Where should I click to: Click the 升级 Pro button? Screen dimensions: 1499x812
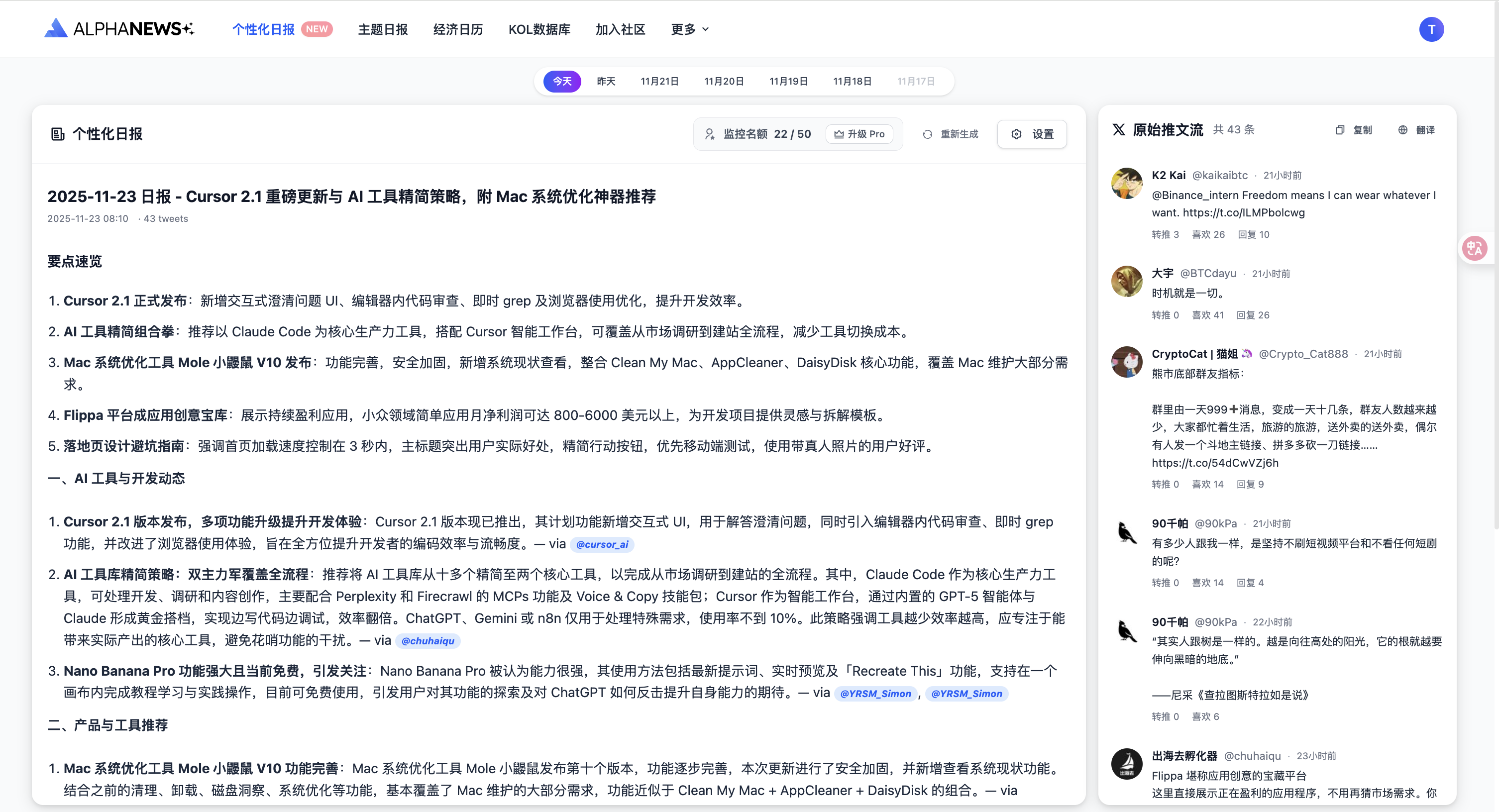pos(859,134)
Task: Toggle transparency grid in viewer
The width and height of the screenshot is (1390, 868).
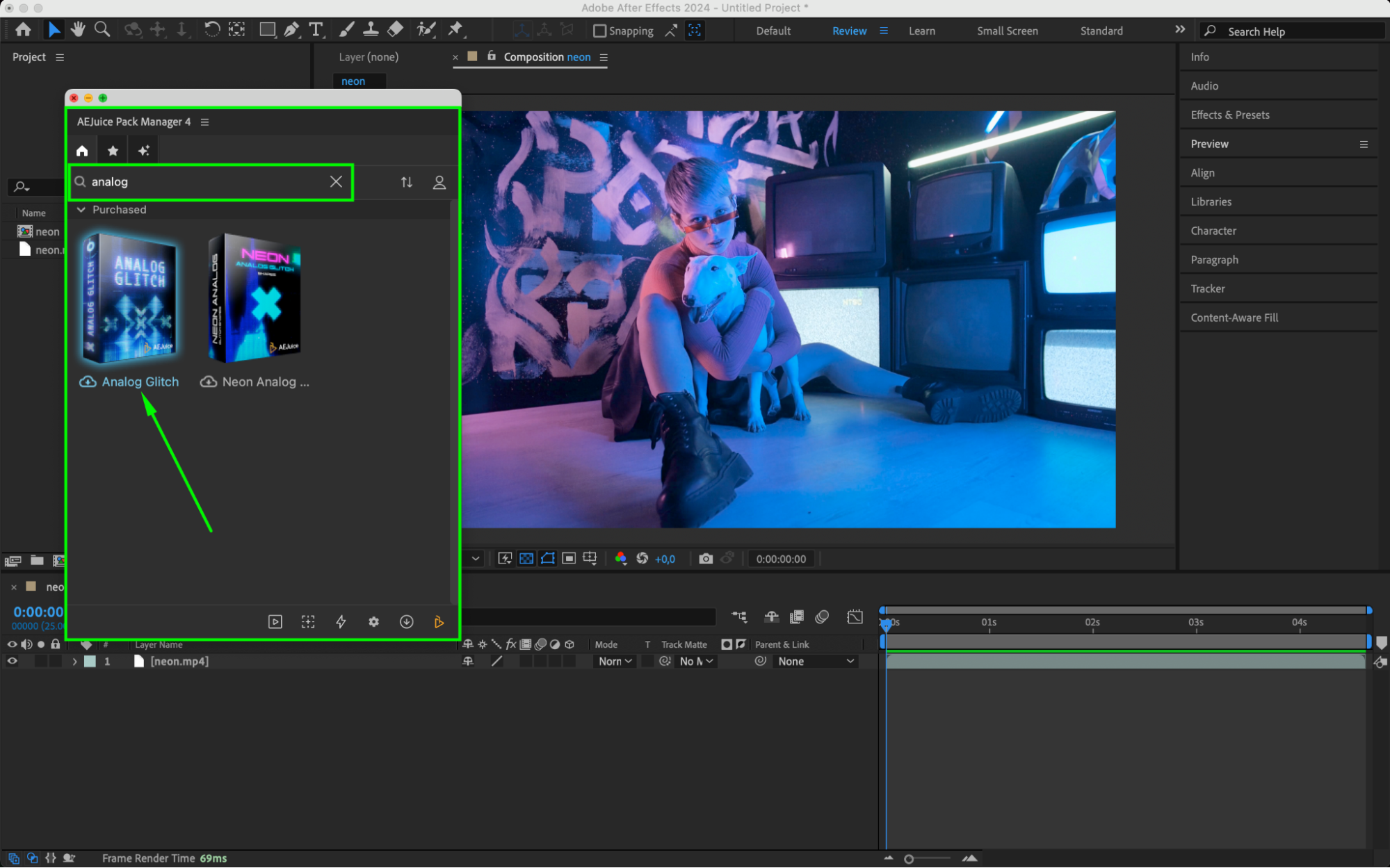Action: click(x=526, y=559)
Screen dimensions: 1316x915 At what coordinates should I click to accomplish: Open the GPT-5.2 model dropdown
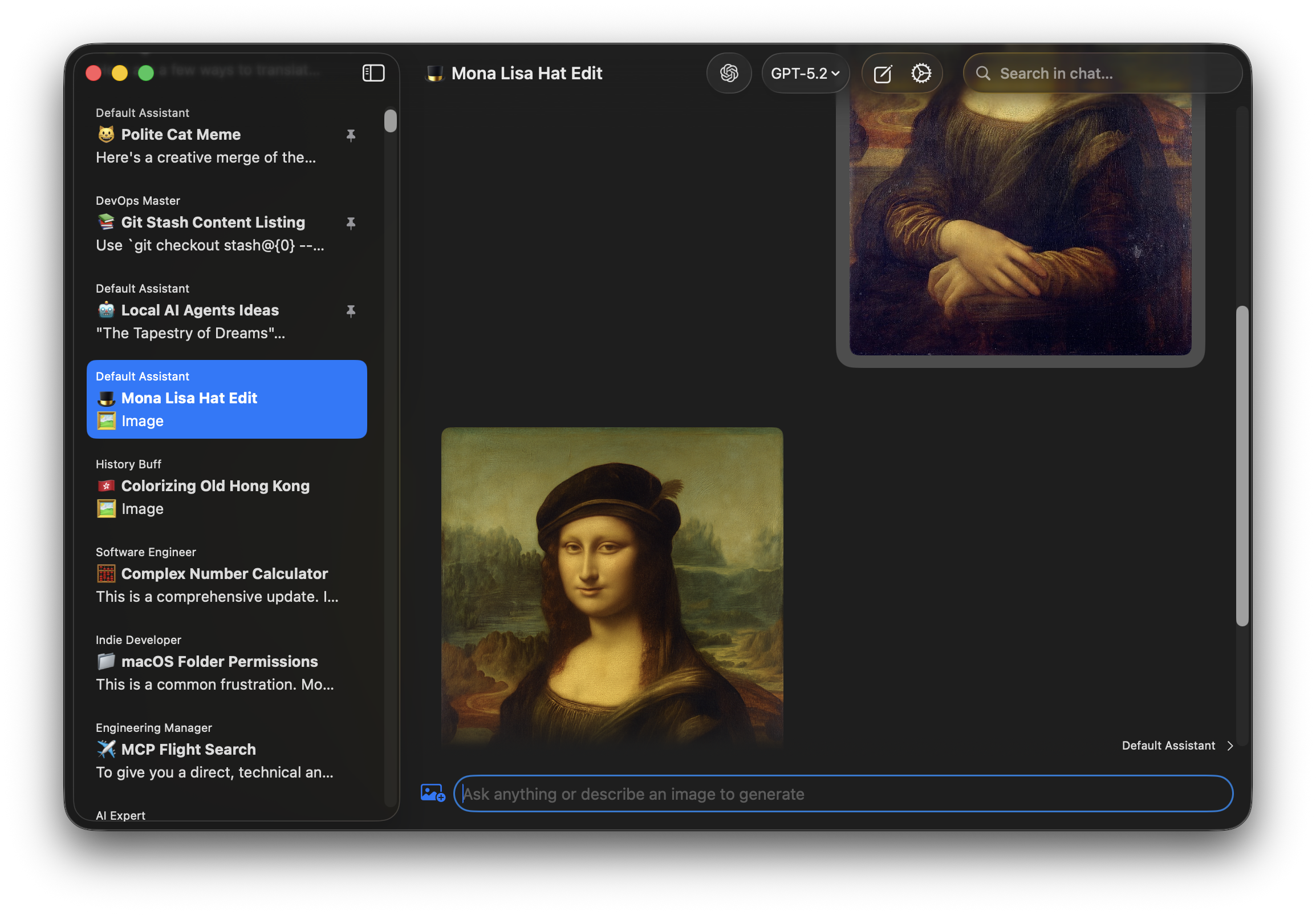[805, 74]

• TASK
Transcribe exactly, and only, the lines from the one containing "Task: Toggle transparency grid in viewer" through the last line of the records above, both included; leave out the pictures.

• ANSWER FOR THIS EXERCISE
Task: Toggle transparency grid in viewer
The width and height of the screenshot is (1390, 868).
Action: click(x=526, y=559)
Screen dimensions: 1316x915 At what coordinates should I click to accomplish: Open the GPT-5.2 model dropdown
[805, 74]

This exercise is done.